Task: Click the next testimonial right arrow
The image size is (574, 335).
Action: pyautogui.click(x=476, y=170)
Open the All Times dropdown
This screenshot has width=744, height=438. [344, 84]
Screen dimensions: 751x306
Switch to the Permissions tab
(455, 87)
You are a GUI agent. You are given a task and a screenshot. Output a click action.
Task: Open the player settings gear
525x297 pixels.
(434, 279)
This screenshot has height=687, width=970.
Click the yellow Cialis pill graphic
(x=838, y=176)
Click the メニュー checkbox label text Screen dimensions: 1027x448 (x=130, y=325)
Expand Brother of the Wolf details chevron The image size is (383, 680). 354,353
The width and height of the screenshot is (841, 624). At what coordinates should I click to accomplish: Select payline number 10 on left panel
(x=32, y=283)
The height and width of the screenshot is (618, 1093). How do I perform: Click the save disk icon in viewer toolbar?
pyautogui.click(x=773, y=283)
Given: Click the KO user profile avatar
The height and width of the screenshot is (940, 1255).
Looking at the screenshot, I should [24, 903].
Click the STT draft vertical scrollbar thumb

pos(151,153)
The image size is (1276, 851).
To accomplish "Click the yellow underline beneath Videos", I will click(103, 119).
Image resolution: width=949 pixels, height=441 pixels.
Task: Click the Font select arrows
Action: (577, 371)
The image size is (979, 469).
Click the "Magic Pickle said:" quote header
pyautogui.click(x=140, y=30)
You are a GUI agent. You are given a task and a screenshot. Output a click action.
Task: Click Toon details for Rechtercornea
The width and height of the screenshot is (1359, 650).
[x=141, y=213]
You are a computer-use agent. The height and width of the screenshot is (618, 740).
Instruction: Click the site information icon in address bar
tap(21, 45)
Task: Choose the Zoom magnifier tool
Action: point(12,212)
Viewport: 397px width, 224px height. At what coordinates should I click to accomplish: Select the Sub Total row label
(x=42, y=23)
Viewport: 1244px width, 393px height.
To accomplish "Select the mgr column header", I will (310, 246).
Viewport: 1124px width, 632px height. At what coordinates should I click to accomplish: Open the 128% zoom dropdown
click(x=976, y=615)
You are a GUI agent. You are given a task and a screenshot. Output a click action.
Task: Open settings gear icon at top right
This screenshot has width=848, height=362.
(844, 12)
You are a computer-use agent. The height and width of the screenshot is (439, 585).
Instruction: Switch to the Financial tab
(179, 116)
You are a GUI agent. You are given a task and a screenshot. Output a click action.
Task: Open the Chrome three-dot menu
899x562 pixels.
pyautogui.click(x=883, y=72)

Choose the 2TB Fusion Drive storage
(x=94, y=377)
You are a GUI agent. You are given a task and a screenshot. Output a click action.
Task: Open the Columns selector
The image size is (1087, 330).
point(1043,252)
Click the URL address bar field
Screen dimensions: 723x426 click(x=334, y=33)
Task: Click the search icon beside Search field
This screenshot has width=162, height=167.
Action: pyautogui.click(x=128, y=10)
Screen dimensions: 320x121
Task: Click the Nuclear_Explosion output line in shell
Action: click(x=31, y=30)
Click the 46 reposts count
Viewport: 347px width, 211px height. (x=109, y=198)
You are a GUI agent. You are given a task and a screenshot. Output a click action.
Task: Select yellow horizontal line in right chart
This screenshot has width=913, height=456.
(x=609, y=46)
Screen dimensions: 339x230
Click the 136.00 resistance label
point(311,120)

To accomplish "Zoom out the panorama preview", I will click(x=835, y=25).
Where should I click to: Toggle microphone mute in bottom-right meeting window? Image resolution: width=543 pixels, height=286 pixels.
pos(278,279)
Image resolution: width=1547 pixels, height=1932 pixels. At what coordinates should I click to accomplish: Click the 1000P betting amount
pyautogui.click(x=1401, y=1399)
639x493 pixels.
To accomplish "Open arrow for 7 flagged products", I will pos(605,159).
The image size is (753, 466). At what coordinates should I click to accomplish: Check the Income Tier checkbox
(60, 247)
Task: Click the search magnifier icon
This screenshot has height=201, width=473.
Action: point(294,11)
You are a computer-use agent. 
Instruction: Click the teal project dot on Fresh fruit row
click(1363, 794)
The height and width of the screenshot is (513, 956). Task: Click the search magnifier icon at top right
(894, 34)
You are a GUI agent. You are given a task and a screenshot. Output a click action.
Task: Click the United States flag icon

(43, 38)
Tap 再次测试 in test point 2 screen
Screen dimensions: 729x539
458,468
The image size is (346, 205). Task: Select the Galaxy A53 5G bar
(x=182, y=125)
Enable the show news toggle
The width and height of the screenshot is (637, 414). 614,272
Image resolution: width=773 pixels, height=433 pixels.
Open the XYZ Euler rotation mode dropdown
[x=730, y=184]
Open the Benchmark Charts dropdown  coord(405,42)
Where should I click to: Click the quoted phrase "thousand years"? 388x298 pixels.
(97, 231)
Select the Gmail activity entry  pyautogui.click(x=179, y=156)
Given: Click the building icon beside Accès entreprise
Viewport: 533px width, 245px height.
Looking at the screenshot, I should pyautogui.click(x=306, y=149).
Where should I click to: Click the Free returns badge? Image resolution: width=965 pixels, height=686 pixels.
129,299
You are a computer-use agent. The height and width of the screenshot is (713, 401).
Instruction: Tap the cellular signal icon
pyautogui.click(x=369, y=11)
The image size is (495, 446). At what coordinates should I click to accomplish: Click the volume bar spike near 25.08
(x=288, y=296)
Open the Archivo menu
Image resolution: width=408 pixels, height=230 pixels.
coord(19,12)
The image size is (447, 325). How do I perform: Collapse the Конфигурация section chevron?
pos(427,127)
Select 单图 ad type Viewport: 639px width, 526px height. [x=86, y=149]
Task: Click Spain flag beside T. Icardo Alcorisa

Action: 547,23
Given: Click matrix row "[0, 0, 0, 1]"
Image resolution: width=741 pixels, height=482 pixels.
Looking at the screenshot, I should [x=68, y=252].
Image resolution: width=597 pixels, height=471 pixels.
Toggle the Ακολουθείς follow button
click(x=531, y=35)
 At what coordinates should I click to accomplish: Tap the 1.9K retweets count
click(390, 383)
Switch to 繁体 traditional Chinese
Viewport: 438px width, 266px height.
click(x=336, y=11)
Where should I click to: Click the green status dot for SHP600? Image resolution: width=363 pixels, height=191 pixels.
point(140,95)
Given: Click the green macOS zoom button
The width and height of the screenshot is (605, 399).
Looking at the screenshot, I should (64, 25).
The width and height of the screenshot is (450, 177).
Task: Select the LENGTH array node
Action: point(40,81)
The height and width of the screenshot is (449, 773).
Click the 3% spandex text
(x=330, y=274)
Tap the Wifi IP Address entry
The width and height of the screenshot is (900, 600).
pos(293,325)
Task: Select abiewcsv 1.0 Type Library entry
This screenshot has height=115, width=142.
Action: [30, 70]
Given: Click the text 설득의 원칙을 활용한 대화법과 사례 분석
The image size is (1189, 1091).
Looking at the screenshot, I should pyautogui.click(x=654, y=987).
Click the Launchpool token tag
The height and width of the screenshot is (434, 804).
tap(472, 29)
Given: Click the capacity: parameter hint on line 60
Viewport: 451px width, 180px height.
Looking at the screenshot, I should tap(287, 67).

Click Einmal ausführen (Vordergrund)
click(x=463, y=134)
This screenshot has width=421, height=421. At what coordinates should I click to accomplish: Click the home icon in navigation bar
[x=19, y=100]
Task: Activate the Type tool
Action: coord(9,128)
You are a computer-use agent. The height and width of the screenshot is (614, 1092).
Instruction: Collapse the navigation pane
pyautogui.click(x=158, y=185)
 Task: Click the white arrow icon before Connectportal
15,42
========
• [TASK STATEMENT]
What you give back must match the material word for word.

• [RESPONSE]
Task: Click the next testimonial right arrow
The image size is (574, 335).
Action: pyautogui.click(x=476, y=170)
Open the All Times dropdown
This screenshot has width=744, height=438. [344, 84]
Screen dimensions: 751x306
Switch to the Permissions tab
(455, 87)
You are a GUI agent. You are given a task and a screenshot. Output a click action.
Task: Open the player settings gear
525x297 pixels.
(434, 279)
This screenshot has height=687, width=970.
Click the yellow Cialis pill graphic
(x=838, y=176)
Click the メニュー checkbox label text Screen dimensions: 1027x448 (x=130, y=325)
Expand Brother of the Wolf details chevron The image size is (383, 680). 354,353
The width and height of the screenshot is (841, 624). At what coordinates should I click to accomplish: Select payline number 10 on left panel
(x=32, y=283)
The height and width of the screenshot is (618, 1093). How do I perform: Click the save disk icon in viewer toolbar?
pyautogui.click(x=773, y=283)
Given: Click the KO user profile avatar
The height and width of the screenshot is (940, 1255).
Looking at the screenshot, I should [24, 903].
Click the STT draft vertical scrollbar thumb

pos(151,153)
The image size is (1276, 851).
To accomplish "Click the yellow underline beneath Videos", I will click(103, 119).
Image resolution: width=949 pixels, height=441 pixels.
Task: Click the Font select arrows
Action: (577, 371)
The image size is (979, 469).
Click the "Magic Pickle said:" quote header
pyautogui.click(x=140, y=30)
You are a GUI agent. You are given a task and a screenshot. Output a click action.
Task: Click Toon details for Rechtercornea
The width and height of the screenshot is (1359, 650).
[x=141, y=213]
You are a computer-use agent. The height and width of the screenshot is (618, 740).
Instruction: Click the site information icon in address bar
tap(21, 45)
Task: Choose the Zoom magnifier tool
Action: point(12,212)
Viewport: 397px width, 224px height. At what coordinates should I click to accomplish: Select the Sub Total row label
(x=42, y=23)
Viewport: 1244px width, 393px height.
To accomplish "Select the mgr column header", I will (310, 246).
Viewport: 1124px width, 632px height. At what coordinates should I click to accomplish: Open the 128% zoom dropdown
click(x=976, y=615)
You are a GUI agent. You are given a task and a screenshot. Output a click action.
Task: Open settings gear icon at top right
This screenshot has width=848, height=362.
(844, 12)
You are a computer-use agent. The height and width of the screenshot is (439, 585).
Instruction: Switch to the Financial tab
(179, 116)
You are a GUI agent. You are given a task and a screenshot. Output a click action.
Task: Open the Chrome three-dot menu
899x562 pixels.
pyautogui.click(x=883, y=72)

Choose the 2TB Fusion Drive storage
(x=94, y=377)
You are a GUI agent. You are given a task and a screenshot. Output a click action.
Task: Open the Columns selector
The image size is (1087, 330).
point(1043,252)
Click the URL address bar field
Screen dimensions: 723x426 click(x=334, y=33)
Task: Click the search icon beside Search field
This screenshot has width=162, height=167.
Action: pyautogui.click(x=128, y=10)
Screen dimensions: 320x121
Task: Click the Nuclear_Explosion output line in shell
Action: click(x=31, y=30)
Click the 46 reposts count
Viewport: 347px width, 211px height. (x=109, y=198)
You are a GUI agent. You are given a task and a screenshot. Output a click action.
Task: Select yellow horizontal line in right chart
This screenshot has width=913, height=456.
(x=609, y=46)
Screen dimensions: 339x230
Click the 136.00 resistance label
point(311,120)

To accomplish "Zoom out the panorama preview", I will click(x=835, y=25).
Where should I click to: Toggle microphone mute in bottom-right meeting window? Image resolution: width=543 pixels, height=286 pixels.
pos(278,279)
Image resolution: width=1547 pixels, height=1932 pixels. At what coordinates should I click to accomplish: Click the 1000P betting amount
pyautogui.click(x=1401, y=1399)
639x493 pixels.
To accomplish "Open arrow for 7 flagged products", I will pos(605,159).
The image size is (753, 466). At what coordinates should I click to accomplish: Check the Income Tier checkbox
(60, 247)
Task: Click the search magnifier icon
This screenshot has height=201, width=473.
Action: point(294,11)
You are a computer-use agent. 
Instruction: Click the teal project dot on Fresh fruit row
click(1363, 794)
The height and width of the screenshot is (513, 956). Task: Click the search magnifier icon at top right
(894, 34)
You are a GUI agent. You are given a task and a screenshot. Output a click action.
Task: Click the United States flag icon

(43, 38)
Tap 再次测试 in test point 2 screen
Screen dimensions: 729x539
458,468
The image size is (346, 205). Task: Select the Galaxy A53 5G bar
(x=182, y=125)
Enable the show news toggle
The width and height of the screenshot is (637, 414). 614,272
Image resolution: width=773 pixels, height=433 pixels.
Open the XYZ Euler rotation mode dropdown
[x=730, y=184]
Open the Benchmark Charts dropdown  coord(405,42)
Where should I click to: Click the quoted phrase "thousand years"? 388x298 pixels.
(97, 231)
Select the Gmail activity entry  pyautogui.click(x=179, y=156)
Given: Click the building icon beside Accès entreprise
Viewport: 533px width, 245px height.
Looking at the screenshot, I should pyautogui.click(x=306, y=149).
Where should I click to: Click the Free returns badge? Image resolution: width=965 pixels, height=686 pixels.
129,299
You are a computer-use agent. The height and width of the screenshot is (713, 401).
Instruction: Tap the cellular signal icon
pyautogui.click(x=369, y=11)
The image size is (495, 446). At what coordinates should I click to accomplish: Click the volume bar spike near 25.08
(x=288, y=296)
Open the Archivo menu
Image resolution: width=408 pixels, height=230 pixels.
coord(19,12)
The image size is (447, 325). How do I perform: Collapse the Конфигурация section chevron?
pos(427,127)
Select 单图 ad type Viewport: 639px width, 526px height. [x=86, y=149]
Task: Click Spain flag beside T. Icardo Alcorisa

Action: 547,23
Given: Click matrix row "[0, 0, 0, 1]"
Image resolution: width=741 pixels, height=482 pixels.
Looking at the screenshot, I should [x=68, y=252].
Image resolution: width=597 pixels, height=471 pixels.
Toggle the Ακολουθείς follow button
click(x=531, y=35)
 At what coordinates should I click to accomplish: Tap the 1.9K retweets count
click(390, 383)
Switch to 繁体 traditional Chinese
Viewport: 438px width, 266px height.
click(x=336, y=11)
Where should I click to: Click the green status dot for SHP600? Image resolution: width=363 pixels, height=191 pixels.
point(140,95)
Given: Click the green macOS zoom button
The width and height of the screenshot is (605, 399).
Looking at the screenshot, I should (64, 25).
The width and height of the screenshot is (450, 177).
Task: Select the LENGTH array node
Action: point(40,81)
The height and width of the screenshot is (449, 773).
Click the 3% spandex text
(x=330, y=274)
Tap the Wifi IP Address entry
The width and height of the screenshot is (900, 600).
pos(293,325)
Task: Select abiewcsv 1.0 Type Library entry
This screenshot has height=115, width=142.
Action: [30, 70]
Given: Click the text 설득의 원칙을 활용한 대화법과 사례 분석
The image size is (1189, 1091).
Looking at the screenshot, I should pyautogui.click(x=654, y=987).
Click the Launchpool token tag
The height and width of the screenshot is (434, 804).
tap(472, 29)
Given: Click the capacity: parameter hint on line 60
Viewport: 451px width, 180px height.
Looking at the screenshot, I should tap(287, 67).

Click Einmal ausführen (Vordergrund)
click(x=463, y=134)
This screenshot has width=421, height=421. At what coordinates should I click to accomplish: Click the home icon in navigation bar
[x=19, y=100]
Task: Activate the Type tool
Action: coord(9,128)
You are a computer-use agent. The height and width of the screenshot is (614, 1092).
Instruction: Collapse the navigation pane
pyautogui.click(x=158, y=185)
 Task: Click the white arrow icon before Connectportal
15,42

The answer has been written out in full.